Quiet times on the “Ronin path” are an opportunity to work on other projects. To get that blog post or even a long-planned book written. They’re also a blessed time for rest and reflection. I know from personal experience how few and far between these can be in a busy corporate role. Making the most of the freedom of this solo journey often means taking the opportunity to think as much as it does to work. Learning to do this guilt-free is quite the challenge.
When life is busy and work plentiful, it feels good. In times where the pipeline is less full and the future more uncertain, it takes a great deal of inner strength to stay the course. But if you set out on this path with a clear sense of purpose and, crucially, this connects with who you are at a deeply personal level, life has a funny habit of making things work just as they should. In turn, we start to understand how to live a life of faith rather than to react through fear. This, my friends, is a wonderfully freeing place to be.
Each time the knocks come on this solo path (and they will, in many different ways) we have to learn to roll with them. To treat them as chances to learn and to begin to understand how they are making us stronger. The truth is that each time we’re hit by uncertainty or disappointment, it only serves to make us tougher. It may not seem so at the time, but just as the coarse piece of iron thinks itself roughly treated in the furnace, the tempered blade looks back and knows differently.

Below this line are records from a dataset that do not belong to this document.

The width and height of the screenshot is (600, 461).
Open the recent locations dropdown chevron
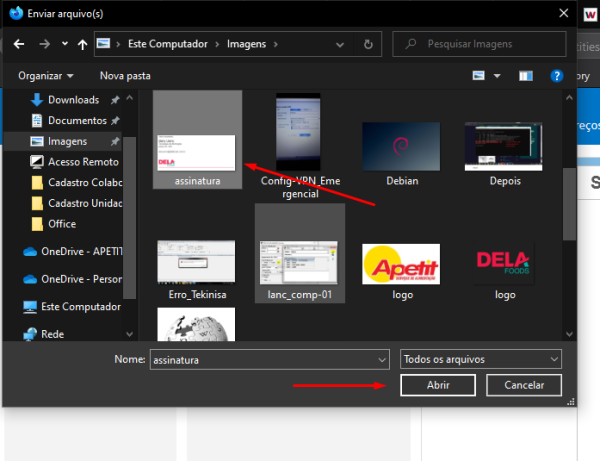(x=64, y=45)
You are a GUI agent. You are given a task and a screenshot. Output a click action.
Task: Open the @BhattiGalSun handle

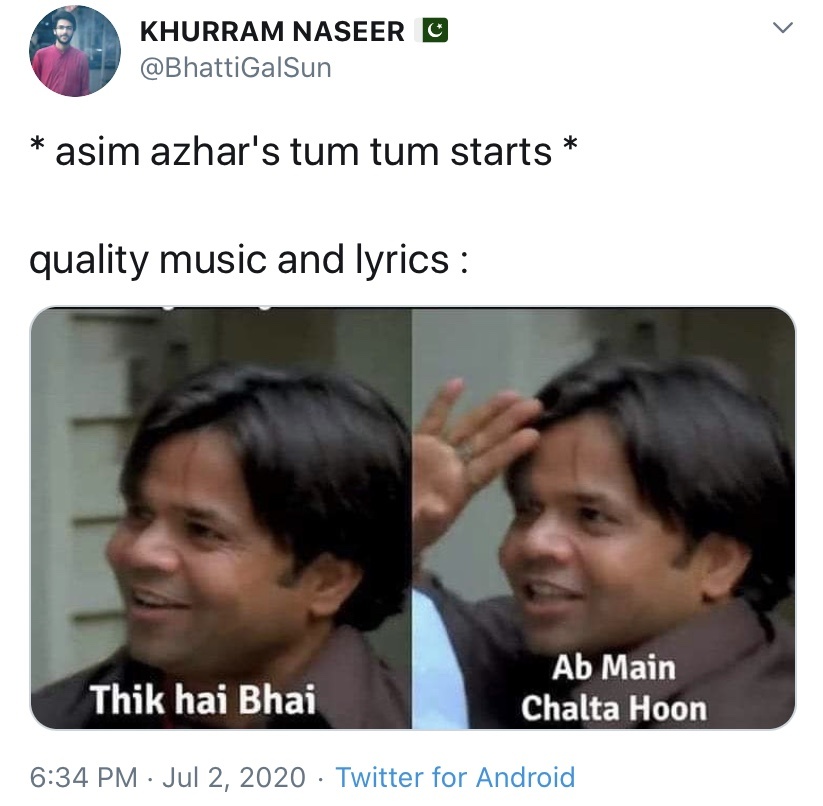pos(236,68)
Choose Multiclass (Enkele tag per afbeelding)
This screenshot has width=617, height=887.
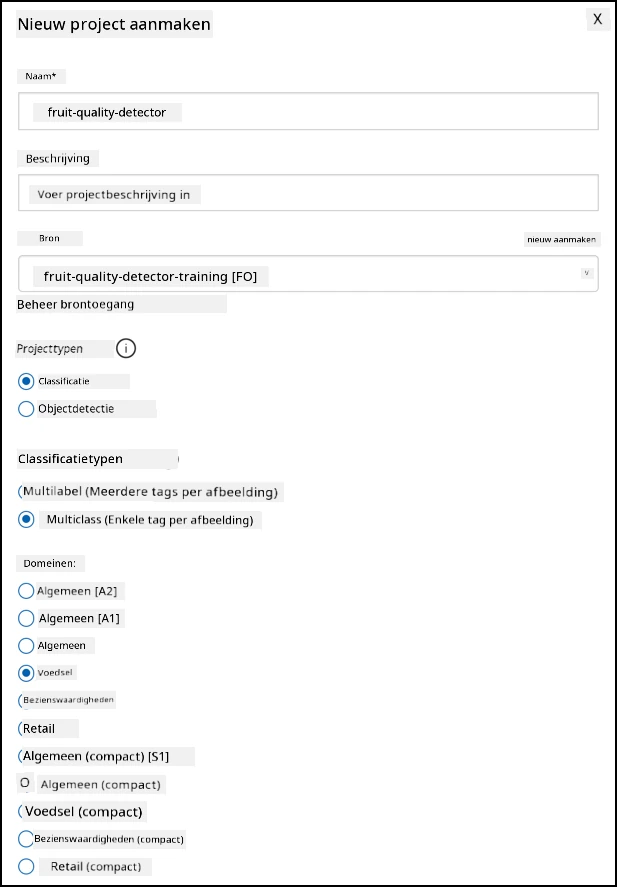point(26,519)
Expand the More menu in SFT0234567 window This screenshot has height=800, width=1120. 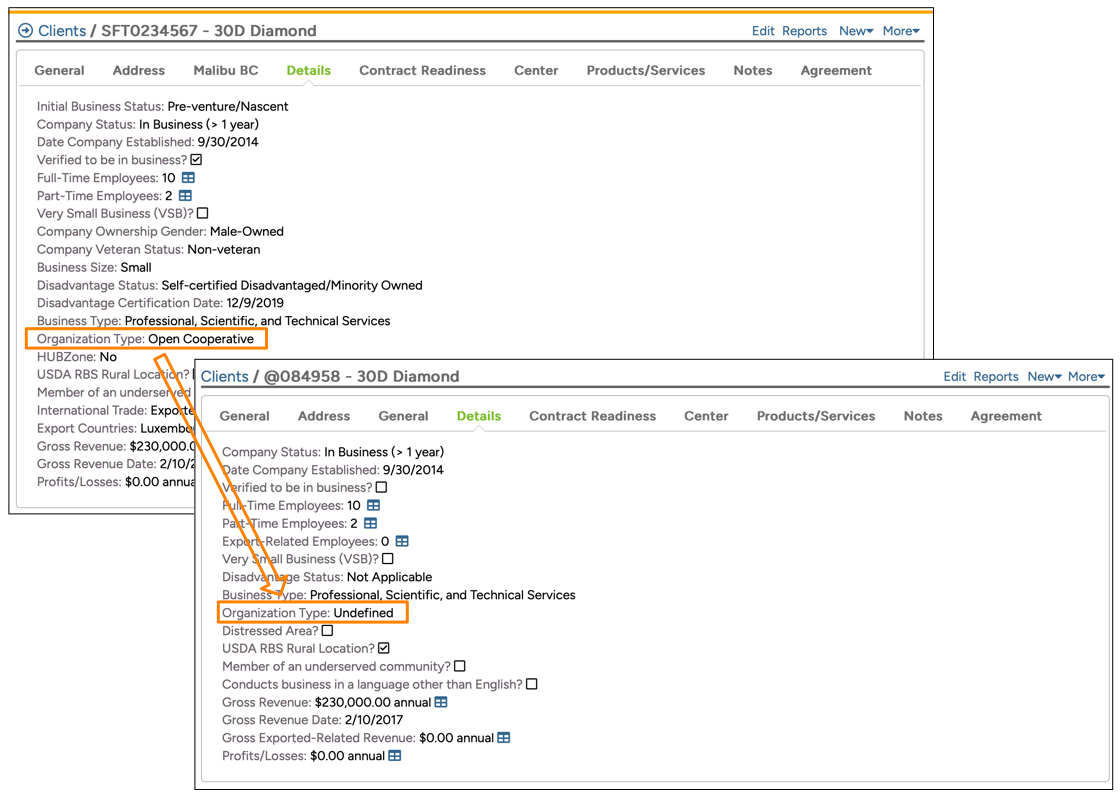pos(900,31)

Or to mix my metaphors somewhat, great sailors are not made on a flat, calm sea.
Yes, doing this is hard. Working for yourself is one of the most psychologically demanding choices you can make. But it’s a good life too. One where you’ll learn more about your character than would ever be possible in the relative shelter of employed work.
I definitely don’t have this cracked myself. Writing a piece like this is as much for me as it is for anyone who might take the time to read it. Probably even more so. But equally I have no regrets and love the life I’ve chosen to live.
I used to wake up in the morning with dreary thoughts of “I have to do this or that today”.
Now I’ve learned to reframe those thoughts to “I GET to do this.” To live the life I’ve chosen with all of its freedom, wonder and opportunity.
And this makes me one very lucky guy.